Habituados à estreiteza territorial em que vivíamos, sentimo-nos
amarfanhados pela grandeza do território Português. Nós só vemos a
grandeza do nosso Ultramar, estando nele e olhando para a Metrópole.
Então, meditando um pouco, não compreendemos como um
«naco» de território situado no Ocidente da Península consegue
sustentar o nosso portentoso Ultramar. Talvez o consigamos
compreender, se virmos a fé, a força e a determinação dos
Portugueses que, embora com muito sacrifício, conseguem manter
arvorada nestes territórios a Bandeira Nacional.
Em Moçambique vi muita coisa. Podia ter visto mais, mas aquilo que
observei bastou-me para avaliar o grau de progresso em que se
encontra a Província.

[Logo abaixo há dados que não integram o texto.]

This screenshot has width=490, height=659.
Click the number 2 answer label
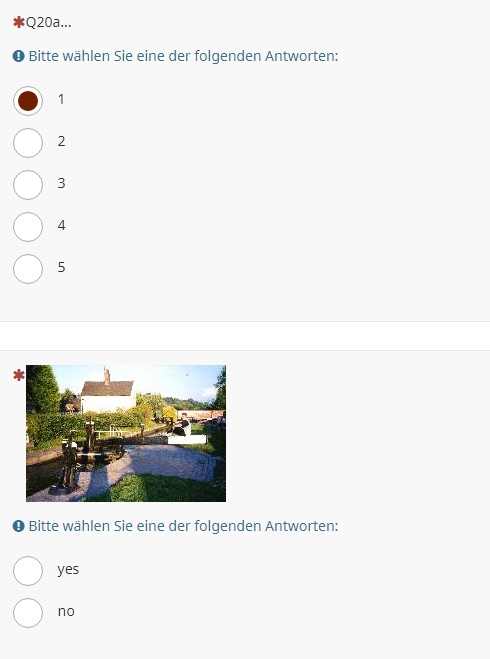[x=61, y=141]
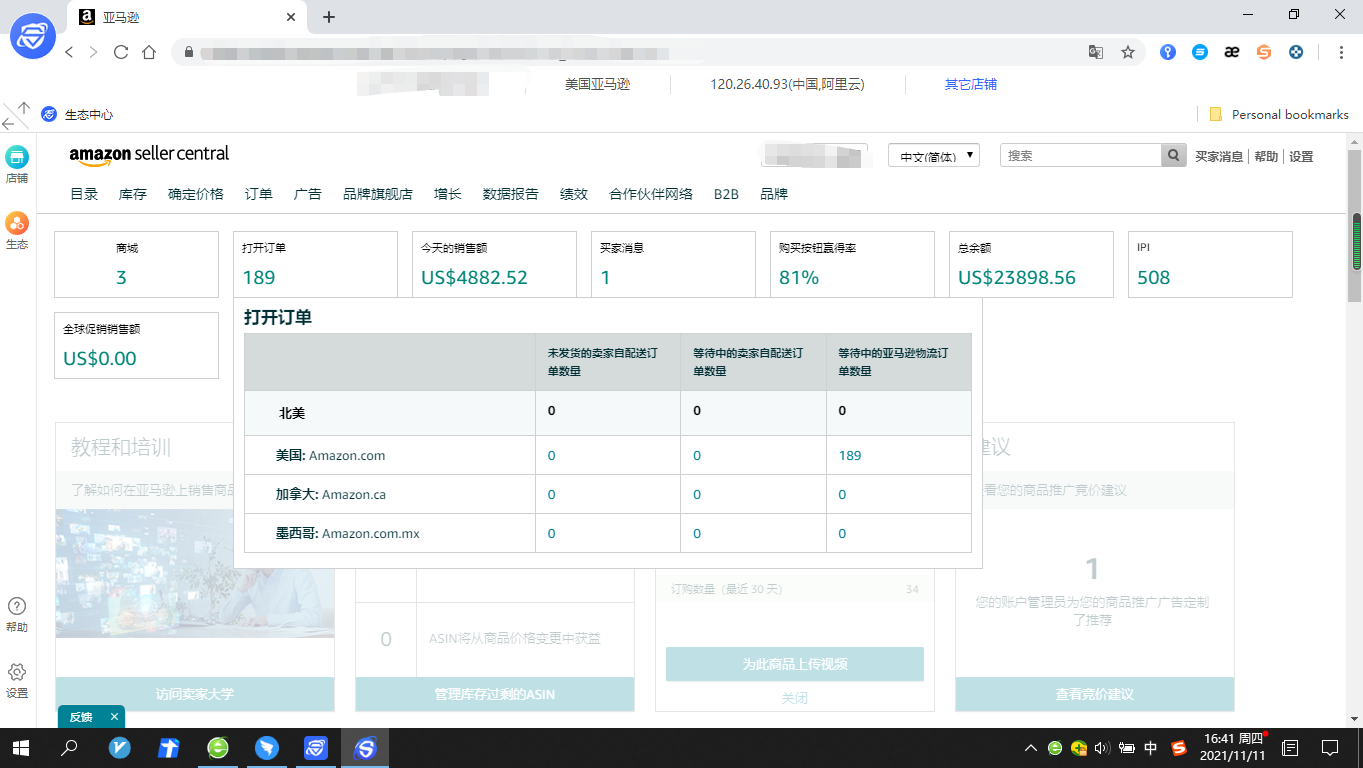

Rasgam-se estradas, erguem-se fábricas,
cultivam-se campos, missiona-se, educa-se, enfim, luta-se para
construir um Portugal maior. Só quem
vê é que pode avaliar bem o estado actual de Moçambique. No entanto
não me julguem demasiado optimista, pois lá, além desse belo quadro
pintado com as tintas da marcha irresistível do progresso, existe
aquele constituído pelas aldeias e Povos indígenas mais atrasados e
pelo mundo maravilhoso dos seus feitiços.
Destacar factos ou passagens que me impressionaram mais é-me
difícil. No entanto, com um pouco de esforço, consegue-se destrinçar
alguns factos no meio da sua grande quantidade e complexidade.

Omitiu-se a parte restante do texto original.